Recently I experimented a bit with an Apache log file analyzer written in PHP. It’s not all that difficult were it not for trying to parse the browser, or user agent, string. There are in fact two RFC documents, RFC 1945 and RFC 2068, that define how a user agent string should be written. Still many does not adhere to these standards and many write the interesting details in the comment field only. There is a good article at texSoft.it on how to identify the user agent and I have tried to steal bits and pieces of my time to implement the algorithm.
For my purposes I don’t care much for the operating system details. This is the result so far. I’m still not very satisfied but I thought maybe other people might be interested and maybe help out. Maybe there is something better out there? I’d be happy for any input.
function parseUserAgent($ua)
{
$userAgent = array();
$agent = $ua;
$products = array();
$pattern = "([^/[:space:]]*)" . "(/([^[:space:]]*))?"
."([[:space:]]*\[[a-zA-Z][a-zA-Z]\])?" . "[[:space:]]*"
."(\\((([^()]|(\\([^()]*\\)))*)\\))?" . "[[:space:]]*";
while( strlen($agent) > 0 )
{
if ($l = ereg($pattern, $agent, $a))
{
// product, version, comment
array_push($products, array($a[1], // Product
$a[3], // Version
$a[6])); // Comment
$agent = substr($agent, $l);
}
else
{
$agent = "";
}
}
// Directly catch these
foreach($products as $product)
{
switch($product[0])
{
case 'Firefox':
case 'Netscape':
case 'Safari':
case 'Camino':
case 'Mosaic':
case 'Galeon':
case 'Opera':
$userAgent[0] = $product[0];
$userAgent[1] = $product[1];
break;
}
}
if (count($userAgent) == 0)
{
// Mozilla compatible (MSIE, konqueror, etc)
if ($products[0][0] == 'Mozilla' &&
!strncmp($products[0][2], 'compatible;', 11))
{
$userAgent = array();
if ($cl = ereg("compatible; ([^ ]*)[ /]([^;]*).*",
$products[0][2], $ca))
{
$userAgent[0] = $ca[1];
$userAgent[1] = $ca[2];
}
else
{
$userAgent[0] = $products[0][0];
$userAgent[1] = $products[0][1];
}
}
else
{
$userAgent = array();
$userAgent[0] = $products[0][0];
$userAgent[1] = $products[0][1];
}
}
return $userAgent;
}

Handy script — cheers.
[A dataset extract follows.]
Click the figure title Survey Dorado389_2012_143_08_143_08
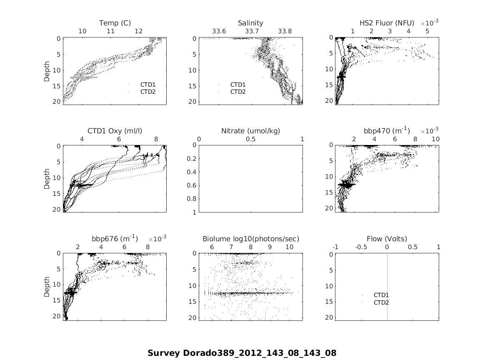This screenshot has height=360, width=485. pos(242,353)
Just thought I’d let you know that it doesn’t recognise Chrome (it says it’s Safari)
One other thing, often it’s better to check for the rendering engine (Gecko, Trident, Presto, WebKit/KHTML) than the actual browser. Camino, Firefox, and Seamonkey based on the same gecko backend should display pages the same way, so unless you’re wanting to interact with the browser rather than the renderer, there’s no reason to check for Camino vs Firefox vs Seamonkey (same thing with Chrome, Konqueror, Safari).
Oh this is very cool. Thanks. I haven’t messed around with any coding in several months, but I’m trying to tweak it to directly catch Chrome and the Spinn3r bot.
You should mention the source when using customized copypaste code.
To Phurious: Luckily I have. If you actually read the blog post you’ll see the below text including a link to the very source…
“There is a good article at texSoft.it on how to identify the user agent and I have tried to steal bits and pieces of my time to implement the algorithm.”
Thanks for the script. I used it in my own access_log analyser
Possible fix for matching Chrome, assumes Chrome string proceeds other matches like Safari.
// Directly catch these
foreach($products as $product)
{
switch($product[0])
{
case ‘Firefox’:
case ‘Netscape’:
case ‘Chrome’: // find Chrome too
case ‘Safari’:
case ‘Camino’:
case ‘Mosaic’:
case ‘Galeon’:
case ‘Opera’:
$userAgent[0] = $product[0];
$userAgent[1] = $product[1];
break 2; // 2 is used to also break out of for loop on first find
}
}
Hi, how can i get the OS of the user??
http://php.net/manual/en/function.get-browser.php